Jack Flaherty, Max Fried, Lucas Giolito make it the year of former Harvard-Westlake pitchers in MLB

From left are former Harvard-Westlake pitchers Lucas Giolito, Jack Flaherty and Max Fried.
From left are former Harvard-Westlake pitchers Lucas Giolito, Jack Flaherty and Max Fried.
(Getty Images)

Pitchers Jack Flaherty, Max Fried and Lucas Giolito were each first-round draft picks out of Studio City Harvard-Westlake. They were even teammates in 2012. Now all three are finishing up their baseball seasons as top starters in the major leagues. It’s been quite a year.
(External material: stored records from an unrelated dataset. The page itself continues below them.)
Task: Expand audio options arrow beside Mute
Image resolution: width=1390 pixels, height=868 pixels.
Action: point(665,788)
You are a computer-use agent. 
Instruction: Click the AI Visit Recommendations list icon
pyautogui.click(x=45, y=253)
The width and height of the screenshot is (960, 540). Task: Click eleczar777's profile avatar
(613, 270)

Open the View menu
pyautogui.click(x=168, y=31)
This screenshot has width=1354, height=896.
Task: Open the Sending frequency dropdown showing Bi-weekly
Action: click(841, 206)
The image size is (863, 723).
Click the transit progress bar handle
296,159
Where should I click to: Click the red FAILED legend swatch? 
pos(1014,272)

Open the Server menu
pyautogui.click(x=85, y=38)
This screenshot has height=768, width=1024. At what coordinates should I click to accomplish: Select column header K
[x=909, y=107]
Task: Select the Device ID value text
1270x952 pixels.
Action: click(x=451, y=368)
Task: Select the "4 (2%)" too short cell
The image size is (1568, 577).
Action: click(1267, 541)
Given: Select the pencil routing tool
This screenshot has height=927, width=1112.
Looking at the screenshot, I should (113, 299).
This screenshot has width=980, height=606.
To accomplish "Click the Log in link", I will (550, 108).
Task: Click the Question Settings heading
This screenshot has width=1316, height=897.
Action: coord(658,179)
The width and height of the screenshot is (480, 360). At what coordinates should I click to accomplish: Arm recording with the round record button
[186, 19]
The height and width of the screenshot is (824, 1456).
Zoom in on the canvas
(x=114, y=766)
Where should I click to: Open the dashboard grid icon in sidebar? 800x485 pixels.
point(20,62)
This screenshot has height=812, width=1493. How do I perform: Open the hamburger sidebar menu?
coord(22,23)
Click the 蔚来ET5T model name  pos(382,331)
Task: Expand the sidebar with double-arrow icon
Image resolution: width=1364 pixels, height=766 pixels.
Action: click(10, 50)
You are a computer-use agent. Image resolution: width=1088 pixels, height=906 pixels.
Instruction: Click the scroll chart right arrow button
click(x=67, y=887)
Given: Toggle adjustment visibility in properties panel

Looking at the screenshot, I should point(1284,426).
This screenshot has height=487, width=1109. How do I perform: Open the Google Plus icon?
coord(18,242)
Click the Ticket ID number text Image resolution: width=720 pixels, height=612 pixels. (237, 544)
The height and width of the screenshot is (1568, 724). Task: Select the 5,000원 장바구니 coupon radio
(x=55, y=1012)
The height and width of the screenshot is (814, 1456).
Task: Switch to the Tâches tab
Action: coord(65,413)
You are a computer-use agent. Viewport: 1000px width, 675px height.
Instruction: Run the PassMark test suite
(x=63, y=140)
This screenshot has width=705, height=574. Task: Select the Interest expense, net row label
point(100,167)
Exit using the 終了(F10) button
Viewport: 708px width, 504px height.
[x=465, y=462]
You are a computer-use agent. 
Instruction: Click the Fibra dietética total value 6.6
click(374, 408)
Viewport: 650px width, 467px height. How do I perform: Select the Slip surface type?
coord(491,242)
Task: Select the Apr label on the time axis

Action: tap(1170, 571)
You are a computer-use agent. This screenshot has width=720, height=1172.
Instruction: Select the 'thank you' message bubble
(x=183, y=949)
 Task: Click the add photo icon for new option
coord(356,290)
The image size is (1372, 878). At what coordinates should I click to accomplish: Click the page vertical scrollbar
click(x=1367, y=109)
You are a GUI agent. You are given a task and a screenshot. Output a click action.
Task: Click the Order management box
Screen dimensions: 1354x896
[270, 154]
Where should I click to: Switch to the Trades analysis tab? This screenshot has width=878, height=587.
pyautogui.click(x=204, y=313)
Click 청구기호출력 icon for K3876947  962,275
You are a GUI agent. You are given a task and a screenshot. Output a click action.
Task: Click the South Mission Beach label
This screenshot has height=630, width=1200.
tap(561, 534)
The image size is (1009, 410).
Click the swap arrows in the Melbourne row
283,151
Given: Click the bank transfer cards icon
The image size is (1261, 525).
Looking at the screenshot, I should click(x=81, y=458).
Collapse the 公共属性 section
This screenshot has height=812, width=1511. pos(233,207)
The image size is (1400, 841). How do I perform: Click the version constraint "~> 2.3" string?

Flaherty of the St. Louis Cardinals and Fried of the Atlanta Braves have been among the best pitchers in the National League in the second half of the season. Flaherty is 10-8 with a 2.96 ERA. Fried is 17-6 with a 4.11 ERA. Giolito finished his season with the Chicago White Sox going 14-9 with a 3.41 ERA. Fried and Giolito have both overcome Tommy John surgery to return to top form.

“They’re all pitching really well,” former Harvard-Westlake coach Matt LaCour said. “They were all on different tracks to this point.”

LaCour said he gets asked the question: “How could you not win a championship in 2012 with three future first-round draft picks?”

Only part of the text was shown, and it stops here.